Gazeta - Recentemente, o ministro do Trabalho, Carlos Lupi, lançou a Cartilha do Imigrante, e anunciou a intenção de implantar Casas do Trabalhador em diversos países, inclusive nos EUA. O Sr. tem informações sobre o andamento deste projeto? E quanto à cartilha, não lhe parece, de certa forma, um incentivo à imigração ilegal?
Araújo Castro - Eu tive conhecimento disso recentemente, não tive oportunidade de ver, mas a cartilha foi elaborada pelo pessoal do Ministério do Trabalho e do Itamaraty. Não é, de forma alguma, para incentivar a imigração ilegal. Pelo contrário, é para tentar dar apoio a uma realidade. Nós não podemos deixar de reconhecer a realidade de que só nos EUA há mais de 1 milhão de brasileiros. E nós temos que dar apoio a esse pessoal, independentemente do status legal, do tipo de papel que eles têm ou não têm. Todo mundo merece o nosso respeito e o nosso carinho e apoio. Quanto à iniciativa da Casa do Trabalhador tenho pouquíssima informação. Mas todos os Consulados e Embaixadas do Brasil já têm essa função de diálogo com a comunidade brasileira. Isso tem aumentado muito da última década para cá.
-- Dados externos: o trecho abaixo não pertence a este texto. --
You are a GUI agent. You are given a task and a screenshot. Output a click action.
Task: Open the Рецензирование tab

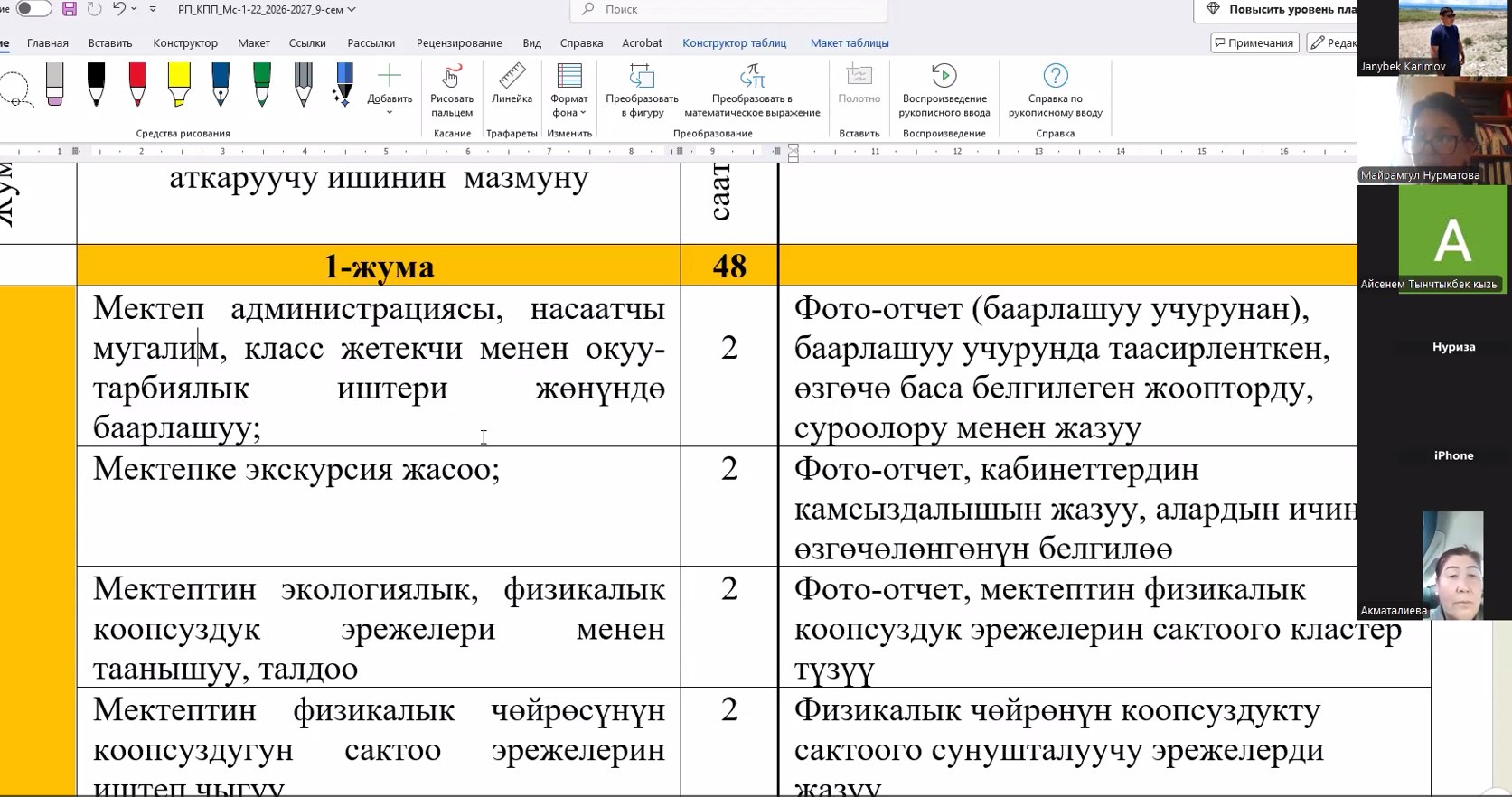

Existe algum serviço do Consulado que o Sr. diria que merece mais divulgação?
O Serviço de Assistência a Brasileiros em dificuldade. É voltado para uma minoria de pessoal que está com problemas de polícia, ou problemas legais mais graves, ou de saúde, que procuram o consulado para dar assistência. Essa demanda tem aumentado nos últimos anos. E a idéia é tentar estruturar isso o melhor possível. Periodicamente, o pessoal vai visitar os brasileiros que estão detidos. A maioria por questões migratórias. Nós temos obrigação de dar assistência consular a qualquer brasileiro que solicitar. Se houver um brasileiro preso, os americanos têm obrigação de comunicar, imediatamente, ao consulado brasileiro. E eles têm interesse que isso seja feito porque no Brasil, se um americano for preso, eles querem a reciprocidade. Eles cumprem isso, e facilitam o acesso. O Consulado entra em contato e verifica se necessitam de auxílio, pergunta se estão sendo bem tratados, se têm advogado, se querem que faça contato com alguém. E acontece muito também o inverso, de casos de familiares de pessoas que deixaram o Brasil e nos pedem para localizar um parente.
Gazeta - Qual é a sua interpretação deste momento econômico pelo qual passam os EUA?
Araújo Castro - A grande especulação em torno disso é até que ponto isso vai, ou não, afetar o Brasil. E, por todos os indícios, o Brasil está vivendo um momento particularmente positivo. Mas, pelo que eu tenho me informado, os próprios americanos não têm a menor idéia. Hoje de manhã, estive com um grupo de empresários, e a conversa era um pouco isso. Isso pode durar dois meses, pode durar seis meses.
Nem mesmo na televisão, nesses debates, você não vê ninguém falando em uma longa recessão. Esse é um desses altos e baixos da economia. Você olhando em volta, o aspecto é de prosperidade. Você não sente um país parando e entrando em crise. Não é a impressão que dá.
A crise imobiliária é uma coisa grave e específica, e muito específica dos EUA. Isso é uma coisa que afetou, especificamente, o sistema bancário americano.
E o ponto focal de economia do imigrante, era o imóvel. Uma vez que o imóvel perde o valor, é complicado.